There was another problem as well. I refused to pay my union dues. I figured that since I was only a summer hire and did not get any of the benefits of the union–like collective bargaining–I shouldn’t have to pay. But the other union guys said they would not work if I didn’t join. I was a scab. Had they explained to me that the high wages I got and the various grievance procedures and other protection I enjoyed was the result of their efforts, I wouldn’t have protested in the first place.

The foreman decided I wasn’t working out, so he got me transferred to a stock mover’s job. I was one of the guys who hoicked the various bins of parts around. I was detailed to a crew of consisting of a college guy a couple of years older than me and a middle aged guy who’d been in the Navy during the Korean war. The college kid smoked Kools and bragged about his drinking and sexual exploits continuously. The Navy guy was pretty laid-back and actually talked poetically some time about having piloted ships and what a thrill it was to dock or rendez-vous at sea with another vessel. It wasn’t a bad crew to be on.

There was one other guy in the division who used to come over and hang out with us during the break. He was a nice guy named Jim Boehlein and was a friend of my father’s. Jim worked on the packing line that I got expelled from. He’d found the way to be both productive and keep from going brain dead, and he actually liked to talk about philosophy, art, politics and even classical music. One day I told him about the local classical station and he came in the following Monday and said he had caught the request show. They had played a piece that he really liked. It “had an oboe or something and sounded kind of like, you know, the music you see hear in movies when they show an Arab market.” I knew the piece he meant but not the name. I had listened to the show, too, but missed hearing the announcer give its name.

That was nearly forty years ago, and over the years the same thing happened a number of times. I would turn to a classical music station and hear a part of this piece and miss the title. It wasn’t until about 10 years ago that I finally learned its name. One evening when I went to pick my daughter up from her orchestral rehearsal, I arrived a bit early and was astonished to hear them playing it! When it was over I hurried to ask her its name and she showed me the music: it was an excerpt from Samson and Delilah by Camille Saint-Saens, who lived from 1835 until 1921.

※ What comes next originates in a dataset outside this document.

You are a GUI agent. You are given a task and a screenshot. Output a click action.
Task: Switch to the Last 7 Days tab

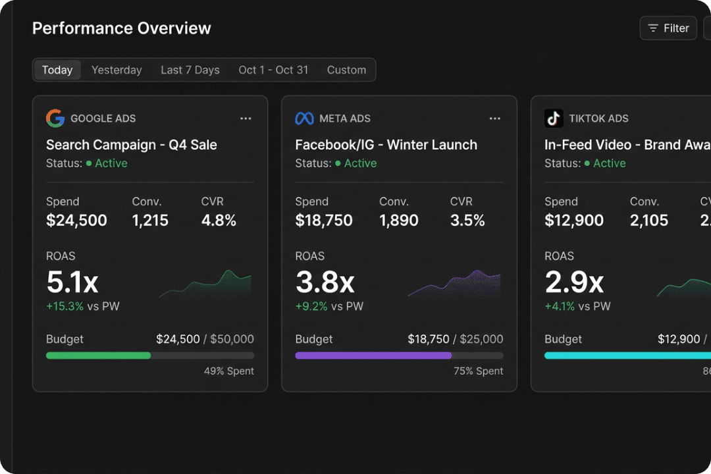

Best known for this Carnival of the Animals, Saint-Saens wrote prolifically, producing over 160 works in his life time. The web sites I visited while researching this piece bemoan the fact that Saint-Saens is only known for the Carnival and a few other works. He wrote several piano concertos and an organ symphony as well as many songs. He had a fairly cushy life, which earned him the nick-name of “The French Mendelssohn”, though he lived considerably longer. He was recognized for his talent at an early age and became a well respected conductor, composer, and author of books on music during his 86 years on Earth.

It was a nice surprise the way in which I finally discoverd the name of this piece. Nice, too, was remembering one of the bright spots at the factory, a kindly avuncular type, who made my time there bearable.